Building on decades of expertise delivering navigation solutions, the Draper APEX Gyroscope is ready for integration into autonomous vehicles. Enabling autonomous vehicles to navigate safely in tunnels and cities without GPS, and through other potential sensor failures, are top requirements for automotive manufacturers.
“For decades, Draper has designed gyroscopes to perform in demanding environments for our aerospace and defense customers,” said Sabrina Mansur, technical director for autonomous vehicles at Draper. “The Draper APEX Gyroscope is a highly competitive and cost-efficient variant of our industry-leading navigation technology that has performed with high precision in autonomous systems undersea, on land, in the air and in space. "
Self-driving cars combine hardware and software to control, navigate and drive the vehicle. Inside self-driving cars is a suite of sensors that are constantly talking to each other and their drivers about speed, direction, location, braking status and so forth.

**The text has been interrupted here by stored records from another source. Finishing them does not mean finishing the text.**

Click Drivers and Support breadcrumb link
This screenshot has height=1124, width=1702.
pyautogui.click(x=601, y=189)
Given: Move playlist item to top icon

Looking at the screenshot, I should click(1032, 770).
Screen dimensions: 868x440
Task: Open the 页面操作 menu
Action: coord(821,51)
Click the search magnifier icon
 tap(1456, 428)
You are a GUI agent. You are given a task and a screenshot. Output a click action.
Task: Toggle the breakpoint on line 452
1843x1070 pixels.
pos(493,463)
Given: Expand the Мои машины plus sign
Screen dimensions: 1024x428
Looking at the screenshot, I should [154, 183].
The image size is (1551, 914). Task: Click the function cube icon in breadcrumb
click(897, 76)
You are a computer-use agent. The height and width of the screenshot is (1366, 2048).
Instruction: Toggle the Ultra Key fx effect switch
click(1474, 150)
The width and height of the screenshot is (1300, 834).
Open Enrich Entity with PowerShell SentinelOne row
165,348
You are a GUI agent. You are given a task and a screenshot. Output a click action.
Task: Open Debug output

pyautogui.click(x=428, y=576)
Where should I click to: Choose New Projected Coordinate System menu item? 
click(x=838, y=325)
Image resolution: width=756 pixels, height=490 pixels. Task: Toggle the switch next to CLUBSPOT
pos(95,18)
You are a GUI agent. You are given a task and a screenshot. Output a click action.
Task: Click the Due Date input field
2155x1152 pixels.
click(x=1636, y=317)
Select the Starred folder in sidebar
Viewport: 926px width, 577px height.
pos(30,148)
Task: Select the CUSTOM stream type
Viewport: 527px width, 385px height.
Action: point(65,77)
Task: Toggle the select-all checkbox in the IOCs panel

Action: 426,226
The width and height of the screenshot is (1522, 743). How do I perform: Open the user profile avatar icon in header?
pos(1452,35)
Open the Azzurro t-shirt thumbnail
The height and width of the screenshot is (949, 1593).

For the industry, however, guiding a self-driving car to within centimeters of where it should be, under all conditions, remains a hurdle.
Draper addressed this challenge by developing a MEMS gyroscope that provides centimeter-level localization accuracy. Company engineers designed the gyro to deliver superior signal-to-noise ratio, minimize localization and position errors and correct accumulated drift in the navigation system. In tests the Draper APEX Gyroscope achieved an ARW of 0.01 deg/sqrt (hr) and a BIS of 0.1 deg/hr.
“Until now this level of performance has eluded MEMS-based gyro technology, but that’s no longer the case,” said Eric Balles, director of transport and energy at Draper. “The Draper APEX Gyroscope is built using standard MEMS foundry processes and can be produced at a fraction of competing offerings, including fiber optic gyroscopes."
The company will show the Draper APEX Gyroscope at the Automated Vehicles Symposium 2018, July 9 to 12, in San Francisco. The new offering, which is available to license, adds to Draper’s growing portfolio of autonomous system and self-driving car capabilities. The newest addition to the portfolio includes LiDAR-on-a-Chip—a chip-scale MEMS-based LiDAR that is an affordable and scalable solution with the performance to enable a driverless car to travel safely at highway speeds.